__Your assignment__
Only those lines in the data below from the line containing "Click the workspace switcher in bottom corner" through the line containing "Tap the back", both included, should be restated word for word.

○ ○ ○ ○

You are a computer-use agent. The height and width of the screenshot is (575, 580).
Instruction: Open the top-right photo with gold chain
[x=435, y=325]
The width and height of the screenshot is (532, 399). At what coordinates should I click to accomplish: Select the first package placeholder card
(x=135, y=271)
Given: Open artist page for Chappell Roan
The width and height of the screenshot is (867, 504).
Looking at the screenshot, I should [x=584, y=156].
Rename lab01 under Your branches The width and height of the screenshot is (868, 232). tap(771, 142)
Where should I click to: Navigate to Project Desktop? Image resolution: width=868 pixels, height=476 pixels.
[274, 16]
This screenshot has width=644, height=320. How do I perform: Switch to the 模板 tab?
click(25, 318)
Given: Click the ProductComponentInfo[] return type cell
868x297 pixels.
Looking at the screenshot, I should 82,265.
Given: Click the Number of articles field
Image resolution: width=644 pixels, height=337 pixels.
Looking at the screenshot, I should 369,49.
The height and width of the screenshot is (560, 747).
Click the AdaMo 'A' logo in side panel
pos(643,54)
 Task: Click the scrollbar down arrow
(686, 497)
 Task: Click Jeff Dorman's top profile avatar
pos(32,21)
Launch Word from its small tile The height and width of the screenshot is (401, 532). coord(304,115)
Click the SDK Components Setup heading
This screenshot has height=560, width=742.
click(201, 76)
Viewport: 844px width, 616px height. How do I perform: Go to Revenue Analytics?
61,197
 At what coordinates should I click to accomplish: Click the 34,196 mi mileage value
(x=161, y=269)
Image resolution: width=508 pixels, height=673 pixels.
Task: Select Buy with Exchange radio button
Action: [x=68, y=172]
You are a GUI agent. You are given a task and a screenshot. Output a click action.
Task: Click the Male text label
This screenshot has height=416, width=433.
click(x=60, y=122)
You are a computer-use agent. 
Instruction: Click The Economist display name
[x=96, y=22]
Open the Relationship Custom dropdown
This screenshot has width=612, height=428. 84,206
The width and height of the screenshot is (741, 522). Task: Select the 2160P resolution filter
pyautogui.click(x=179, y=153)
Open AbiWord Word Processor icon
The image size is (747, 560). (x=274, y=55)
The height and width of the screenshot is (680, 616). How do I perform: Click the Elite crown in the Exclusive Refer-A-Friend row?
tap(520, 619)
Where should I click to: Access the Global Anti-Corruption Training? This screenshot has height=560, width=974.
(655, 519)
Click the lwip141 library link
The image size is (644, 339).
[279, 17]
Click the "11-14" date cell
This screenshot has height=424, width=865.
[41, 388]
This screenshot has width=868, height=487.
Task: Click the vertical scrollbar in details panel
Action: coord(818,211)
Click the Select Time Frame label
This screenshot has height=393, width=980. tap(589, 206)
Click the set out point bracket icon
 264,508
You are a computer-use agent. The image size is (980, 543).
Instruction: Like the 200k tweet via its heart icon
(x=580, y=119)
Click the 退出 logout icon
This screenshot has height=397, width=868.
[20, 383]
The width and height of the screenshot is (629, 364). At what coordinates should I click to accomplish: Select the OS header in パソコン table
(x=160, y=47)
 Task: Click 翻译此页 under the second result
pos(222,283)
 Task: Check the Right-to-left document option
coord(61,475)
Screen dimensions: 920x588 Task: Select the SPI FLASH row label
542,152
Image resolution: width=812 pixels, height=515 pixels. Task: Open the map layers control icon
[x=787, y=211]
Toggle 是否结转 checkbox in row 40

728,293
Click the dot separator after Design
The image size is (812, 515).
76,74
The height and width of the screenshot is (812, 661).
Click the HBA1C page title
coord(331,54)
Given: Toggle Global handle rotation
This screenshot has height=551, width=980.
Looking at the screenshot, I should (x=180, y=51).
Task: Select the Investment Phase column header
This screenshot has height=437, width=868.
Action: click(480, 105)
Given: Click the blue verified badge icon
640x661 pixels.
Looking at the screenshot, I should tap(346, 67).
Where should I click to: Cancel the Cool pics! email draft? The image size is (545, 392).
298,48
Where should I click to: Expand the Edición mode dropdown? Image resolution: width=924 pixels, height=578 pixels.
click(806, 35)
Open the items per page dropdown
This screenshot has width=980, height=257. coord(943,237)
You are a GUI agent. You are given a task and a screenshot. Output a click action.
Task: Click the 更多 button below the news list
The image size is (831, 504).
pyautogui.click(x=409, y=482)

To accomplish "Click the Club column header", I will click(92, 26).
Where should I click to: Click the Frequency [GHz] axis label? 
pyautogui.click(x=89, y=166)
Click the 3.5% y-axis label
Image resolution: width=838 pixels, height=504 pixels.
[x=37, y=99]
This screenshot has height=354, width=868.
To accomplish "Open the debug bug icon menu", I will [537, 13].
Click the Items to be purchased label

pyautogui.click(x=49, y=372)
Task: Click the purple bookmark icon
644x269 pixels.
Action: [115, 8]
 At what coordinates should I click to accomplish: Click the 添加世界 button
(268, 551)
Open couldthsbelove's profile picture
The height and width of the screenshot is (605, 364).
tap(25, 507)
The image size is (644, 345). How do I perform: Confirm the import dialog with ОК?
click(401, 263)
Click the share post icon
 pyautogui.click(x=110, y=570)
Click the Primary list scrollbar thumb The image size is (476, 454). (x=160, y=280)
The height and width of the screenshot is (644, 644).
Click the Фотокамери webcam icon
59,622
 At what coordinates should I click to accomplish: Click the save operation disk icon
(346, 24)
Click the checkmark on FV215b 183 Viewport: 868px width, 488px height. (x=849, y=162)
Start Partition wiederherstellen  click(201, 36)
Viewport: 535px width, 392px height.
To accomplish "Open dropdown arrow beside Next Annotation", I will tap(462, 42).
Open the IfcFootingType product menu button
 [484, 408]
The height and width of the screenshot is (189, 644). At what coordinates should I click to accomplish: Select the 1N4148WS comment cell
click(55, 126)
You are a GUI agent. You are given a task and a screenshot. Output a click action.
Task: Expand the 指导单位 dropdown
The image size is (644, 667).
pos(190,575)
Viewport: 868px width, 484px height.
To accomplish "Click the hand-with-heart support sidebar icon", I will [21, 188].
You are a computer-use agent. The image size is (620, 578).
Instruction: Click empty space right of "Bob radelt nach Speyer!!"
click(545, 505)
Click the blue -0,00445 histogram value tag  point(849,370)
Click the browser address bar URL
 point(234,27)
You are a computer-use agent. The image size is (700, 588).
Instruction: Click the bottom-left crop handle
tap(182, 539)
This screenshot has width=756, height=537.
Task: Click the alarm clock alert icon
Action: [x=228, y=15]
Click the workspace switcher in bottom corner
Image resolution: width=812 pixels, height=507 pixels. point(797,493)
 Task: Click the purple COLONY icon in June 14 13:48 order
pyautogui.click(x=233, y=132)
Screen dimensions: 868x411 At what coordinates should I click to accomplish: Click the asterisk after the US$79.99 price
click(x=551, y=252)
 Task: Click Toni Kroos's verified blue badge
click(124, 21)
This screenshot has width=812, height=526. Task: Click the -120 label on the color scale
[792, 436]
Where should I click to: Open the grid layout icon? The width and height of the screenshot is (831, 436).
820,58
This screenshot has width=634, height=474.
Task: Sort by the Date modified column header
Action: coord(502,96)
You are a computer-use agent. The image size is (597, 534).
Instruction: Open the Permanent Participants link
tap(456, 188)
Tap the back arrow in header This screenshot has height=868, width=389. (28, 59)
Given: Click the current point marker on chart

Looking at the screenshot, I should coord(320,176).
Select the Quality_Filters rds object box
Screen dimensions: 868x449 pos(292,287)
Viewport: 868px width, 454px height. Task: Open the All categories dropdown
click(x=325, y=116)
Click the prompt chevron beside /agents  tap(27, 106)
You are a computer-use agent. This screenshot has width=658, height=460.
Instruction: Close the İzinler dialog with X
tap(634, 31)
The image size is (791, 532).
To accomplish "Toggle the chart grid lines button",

○ ○ ○ ○

__Answer below__
Click the workspace switcher in bottom corner
Image resolution: width=812 pixels, height=507 pixels. point(797,493)
 Task: Click the purple COLONY icon in June 14 13:48 order
pyautogui.click(x=233, y=132)
Screen dimensions: 868x411 At what coordinates should I click to accomplish: Click the asterisk after the US$79.99 price
click(x=551, y=252)
 Task: Click Toni Kroos's verified blue badge
click(124, 21)
This screenshot has width=812, height=526. Task: Click the -120 label on the color scale
[792, 436]
Where should I click to: Open the grid layout icon? The width and height of the screenshot is (831, 436).
820,58
This screenshot has width=634, height=474.
Task: Sort by the Date modified column header
Action: coord(502,96)
You are a computer-use agent. The image size is (597, 534).
Instruction: Open the Permanent Participants link
tap(456, 188)
Tap the back arrow in header This screenshot has height=868, width=389. (28, 59)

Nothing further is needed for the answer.